Once you find the line containing "[By Lilian Westcott", please retype it and every line after it to the end of the entries, exactly and with nothing added.
===
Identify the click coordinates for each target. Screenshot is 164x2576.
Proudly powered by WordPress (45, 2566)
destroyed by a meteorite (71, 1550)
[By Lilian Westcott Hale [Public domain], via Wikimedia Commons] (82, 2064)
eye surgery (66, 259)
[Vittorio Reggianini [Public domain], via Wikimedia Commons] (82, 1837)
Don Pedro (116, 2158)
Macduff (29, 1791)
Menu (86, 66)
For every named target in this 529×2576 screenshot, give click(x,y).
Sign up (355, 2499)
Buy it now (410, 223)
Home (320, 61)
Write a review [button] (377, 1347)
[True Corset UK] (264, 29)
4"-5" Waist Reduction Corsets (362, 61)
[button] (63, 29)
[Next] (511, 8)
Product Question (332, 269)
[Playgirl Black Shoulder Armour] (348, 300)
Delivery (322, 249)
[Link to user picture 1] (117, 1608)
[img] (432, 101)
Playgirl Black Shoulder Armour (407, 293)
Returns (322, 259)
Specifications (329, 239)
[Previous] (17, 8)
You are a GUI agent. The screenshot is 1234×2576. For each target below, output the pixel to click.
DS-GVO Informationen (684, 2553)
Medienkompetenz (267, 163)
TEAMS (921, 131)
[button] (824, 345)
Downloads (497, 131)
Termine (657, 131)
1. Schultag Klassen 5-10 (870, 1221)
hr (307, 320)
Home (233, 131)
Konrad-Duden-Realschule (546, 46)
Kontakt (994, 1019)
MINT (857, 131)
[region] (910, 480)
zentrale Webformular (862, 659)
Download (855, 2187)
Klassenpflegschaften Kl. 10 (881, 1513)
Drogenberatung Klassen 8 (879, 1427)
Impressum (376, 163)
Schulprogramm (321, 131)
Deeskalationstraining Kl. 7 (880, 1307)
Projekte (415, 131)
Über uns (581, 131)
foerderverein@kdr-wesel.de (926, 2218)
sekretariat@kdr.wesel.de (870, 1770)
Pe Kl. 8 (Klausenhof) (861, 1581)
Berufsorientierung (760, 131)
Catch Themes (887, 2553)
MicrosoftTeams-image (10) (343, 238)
===
RESPONSE TO THIS TASK ▸
[By Lilian Westcott Hale [Public domain], via Wikimedia Commons] (82, 2064)
eye surgery (66, 259)
[Vittorio Reggianini [Public domain], via Wikimedia Commons] (82, 1837)
Don Pedro (116, 2158)
Macduff (29, 1791)
Menu (86, 66)
For every named target in this 529×2576 screenshot, give click(x,y).
Sign up (355, 2499)
Buy it now (410, 223)
Home (320, 61)
Write a review [button] (377, 1347)
[True Corset UK] (264, 29)
4"-5" Waist Reduction Corsets (362, 61)
[button] (63, 29)
[Next] (511, 8)
Product Question (332, 269)
[Playgirl Black Shoulder Armour] (348, 300)
Delivery (322, 249)
[Link to user picture 1] (117, 1608)
[img] (432, 101)
Playgirl Black Shoulder Armour (407, 293)
Returns (322, 259)
Specifications (329, 239)
[Previous] (17, 8)
You are a GUI agent. The screenshot is 1234×2576. For each target below, output the pixel to click.
DS-GVO Informationen (684, 2553)
Medienkompetenz (267, 163)
TEAMS (921, 131)
[button] (824, 345)
Downloads (497, 131)
Termine (657, 131)
1. Schultag Klassen 5-10 (870, 1221)
hr (307, 320)
Home (233, 131)
Konrad-Duden-Realschule (546, 46)
Kontakt (994, 1019)
MINT (857, 131)
[region] (910, 480)
zentrale Webformular (862, 659)
Download (855, 2187)
Klassenpflegschaften Kl. 10 (881, 1513)
Drogenberatung Klassen 8 (879, 1427)
Impressum (376, 163)
Schulprogramm (321, 131)
Deeskalationstraining Kl. 7 (880, 1307)
Projekte (415, 131)
Über uns (581, 131)
foerderverein@kdr-wesel.de (926, 2218)
sekretariat@kdr.wesel.de (870, 1770)
Pe Kl. 8 (Klausenhof) (861, 1581)
Berufsorientierung (760, 131)
Catch Themes (887, 2553)
MicrosoftTeams-image (10) (343, 238)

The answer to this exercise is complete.